Auf 582 Meter Höhe bietet der Töpfer eine spektakuläre Aussicht ins Dreiländereck. Er ist der nördlichste Eckpfeiler des herrlichen Oybintales. Seinen Gipfel krönen „tierische“ Felsgebilde, wie Brütende Henne, Küken, Schildkröte, Papagei und Saurier.
Der „Töpfer“, der in der Mönchschrift „Tepper“ genannt wird, war wie der „Totenstein“ im „Königshainer Gebirge“ in prähistorischer Zeit eine Kultstätte.

Die erste Töpferbaude wurde 1860 erbaut, nach einem Brand wurde 1905 die jetzige in Betrieb genommen.

Hvozd (Hochwald)

Ist einer der bedeutendsten Berge des Lausitzer/Zittauer Gebirges und der zweithöchste Berg des Zittauer Gebirges. Sein auffallender Phonolithkamm mit zwei Gipfeln liegt an der deutsch-böhmischen Grenze etwa 2 km östlich von Krompach (Krombach) und 2,5 km südöstlich von Oybin.

Kalich (Kelchstein)

Der Kelchstein ist ein Pilzfelsen und einer der bekanntesten Klettergipfel und Ausflugsziel im Zittauer Gebirge.

Seine eigenwillige Pilzform erhielt er durch die Wirkung von Windschliff und Erosion auf die verschieden harten Sandsteinschichten.

Er ist vom Zentrum Oybin bequem zu Fuß innerhalb von 20 Minuten zu erreichen.

Modlivý důl (Betgraben)

Ist ein etwa 1 km langes romatisches Felsental, das tief in den Sandsteinsockel des Slavíček (Slabitschken) und Tisový vrch (Eibenberg) am nordöstlichen Rande von Svojkov (Schwoika) eingeschnitten ist.

Ostrý kámen (Scharfenstein)

Der Scharfenstein ist ein ca. 25 Meter hoher Felsen.

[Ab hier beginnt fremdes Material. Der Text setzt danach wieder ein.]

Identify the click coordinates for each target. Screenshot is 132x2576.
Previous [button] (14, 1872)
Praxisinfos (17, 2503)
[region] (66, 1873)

Er befindet sich östlich des Kurortes Oybin zwischen Brandberg der Felsformationen Große Felsengasse am Schnittpunkt mehrerer Wanderwege zum Berg Töpfer. Seine Spitze liegt auf ca. 569 m über NN. Wegen seiner markanten Form wird er auch „Oybiner Matterhorn“ oder „Oberlausitzer Matterhorn“ genannt. Der Felsen ist mit Treppen und einer Steiganlage begehbar gemacht.

Panská skála (Herrensteine)

GPS: 50° 46' 10.00 / 14° 29' 05.68, výměra 1,26 ha. II zóna CHKO

Rock am Slavíček (Slabitschken)

Der Slavíček (Slabitschken) ist ein auffallender Basatkegel (535 m), der etwa 1,5 km südöstlich von Sloup (Bürgstein) steil aus einem niedrigeren Sandsteinplateau aufragt. Nach der hiesigen Überlieferung ist sein Name (tschech.: slavíček = kleine Nachtigal) vom Pfeifen des Windes in den Felsspalten am Fusse des Berges abgeleitet, das an den Gesang einer Nachtigal erinnern sollte.